Mets pitcher Noah Syndergaard on June 16, 2021.
Corey Sipkin

Not pitching the past two seasons and being good but not great in 2019 hurts. He had Tommy John surgery then had his rehab stopped with elbow inflammation. Can he come back for, say, the final 4-5 weeks and playoffs (be optimistic, Mets fans) to convince the organization to make him the qualifying offer? Syndergaard, who would pitch at 29 in 2022, could try to re-establish himself for a bigger payday, a la Stroman.

Drew Smyly, with more age and less track record than Syndergaard, made five strong late-season starts for the Giants last year and seduced Atlanta to give him a one-year, $11 million pact. It feels like a late-arriving but effective Syndergaard could beat that.

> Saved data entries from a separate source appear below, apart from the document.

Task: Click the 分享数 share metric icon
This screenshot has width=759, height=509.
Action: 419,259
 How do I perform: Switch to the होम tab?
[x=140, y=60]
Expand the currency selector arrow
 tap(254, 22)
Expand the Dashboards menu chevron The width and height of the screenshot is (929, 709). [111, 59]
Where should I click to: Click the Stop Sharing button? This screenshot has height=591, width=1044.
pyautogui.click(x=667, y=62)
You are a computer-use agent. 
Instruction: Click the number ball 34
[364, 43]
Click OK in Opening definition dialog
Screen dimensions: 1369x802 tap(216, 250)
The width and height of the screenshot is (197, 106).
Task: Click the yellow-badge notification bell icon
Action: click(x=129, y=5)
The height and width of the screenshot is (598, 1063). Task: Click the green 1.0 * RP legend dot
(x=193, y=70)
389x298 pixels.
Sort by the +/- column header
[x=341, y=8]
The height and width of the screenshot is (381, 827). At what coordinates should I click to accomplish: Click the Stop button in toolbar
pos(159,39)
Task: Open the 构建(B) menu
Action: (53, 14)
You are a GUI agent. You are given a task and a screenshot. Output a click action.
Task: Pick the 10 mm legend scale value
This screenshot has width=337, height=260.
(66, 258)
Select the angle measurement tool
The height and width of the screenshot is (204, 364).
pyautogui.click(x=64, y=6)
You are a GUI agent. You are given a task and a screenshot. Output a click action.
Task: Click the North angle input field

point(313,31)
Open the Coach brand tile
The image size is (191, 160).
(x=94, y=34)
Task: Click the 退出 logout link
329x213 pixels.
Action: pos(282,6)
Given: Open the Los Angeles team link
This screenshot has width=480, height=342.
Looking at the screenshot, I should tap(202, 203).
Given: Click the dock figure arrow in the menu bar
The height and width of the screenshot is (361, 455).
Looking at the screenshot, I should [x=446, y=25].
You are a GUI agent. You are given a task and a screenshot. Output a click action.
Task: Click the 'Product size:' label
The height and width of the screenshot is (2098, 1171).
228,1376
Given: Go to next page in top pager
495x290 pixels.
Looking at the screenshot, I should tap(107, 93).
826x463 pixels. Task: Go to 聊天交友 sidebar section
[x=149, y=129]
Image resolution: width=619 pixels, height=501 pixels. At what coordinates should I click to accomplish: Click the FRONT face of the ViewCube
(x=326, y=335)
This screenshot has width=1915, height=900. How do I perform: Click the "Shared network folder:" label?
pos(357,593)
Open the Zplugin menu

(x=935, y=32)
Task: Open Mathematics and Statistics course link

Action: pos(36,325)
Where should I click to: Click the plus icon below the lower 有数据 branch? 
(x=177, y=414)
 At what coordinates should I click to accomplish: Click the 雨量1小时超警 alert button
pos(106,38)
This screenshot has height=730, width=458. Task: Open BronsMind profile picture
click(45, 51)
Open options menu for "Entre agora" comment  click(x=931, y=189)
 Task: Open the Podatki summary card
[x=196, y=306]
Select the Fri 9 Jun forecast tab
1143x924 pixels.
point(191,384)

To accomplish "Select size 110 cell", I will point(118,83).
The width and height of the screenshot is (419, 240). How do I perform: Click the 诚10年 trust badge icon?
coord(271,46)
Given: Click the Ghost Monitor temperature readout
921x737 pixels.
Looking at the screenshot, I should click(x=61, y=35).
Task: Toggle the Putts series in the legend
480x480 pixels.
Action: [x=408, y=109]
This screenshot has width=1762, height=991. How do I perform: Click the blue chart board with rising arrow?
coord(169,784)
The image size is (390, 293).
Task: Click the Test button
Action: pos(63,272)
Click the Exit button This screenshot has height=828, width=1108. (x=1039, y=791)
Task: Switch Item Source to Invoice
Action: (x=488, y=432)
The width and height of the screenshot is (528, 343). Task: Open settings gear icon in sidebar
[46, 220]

Kevin Pillar/Jonathan Villar

Mets infielder Jonathan Villar (l.) and outfielder Kevin Pillar (r.) on June 14, 2021.
Charles Wenzelberg/New York Post

Pillar has a $2.9 million 2022 player option and could take that to avoid being caught in a slow-moving market again. Pillar lacks above-average stats, but his toughness has helped the Mets’ culture, and he has shown he can still handle center field as a righty-hitting fourth outfielder.

Villar’s been energetic, a timely hitter and handled third capably when the Mets had few other alternatives. A second half of more of the same from the switch hitter should set him as a desirable piece in free agency at a time when clubs yearn for versatile depth more than ever.

Dellin Betances/Jeurys Familia/Aaron Loup

Dellin Betances, Jeurys Familia, Aaron Loup
Corey Sipkin (2); Robert Sabo

A group of veteran lefty relievers signed modest deals ($3 million or less per year) in the offseason. The best, so far, has been the Cubs’ with Andrew Chafin. The second is Loup’s $3 million pact with the Mets. Familia is on the IL now, but his good stuff/bad control combo likely means — short of genius the rest of the year — he will complete his three-year, $30 million pact and enter the one-year-at-a-time phase of his career.

Can Betances even get there? After his 2014-18 dominance, Betances has appeared in just 17 games with a 7.43 ERA the past three seasons. Can he get back healthy and do enough to even interest teams to take a risk this offseason?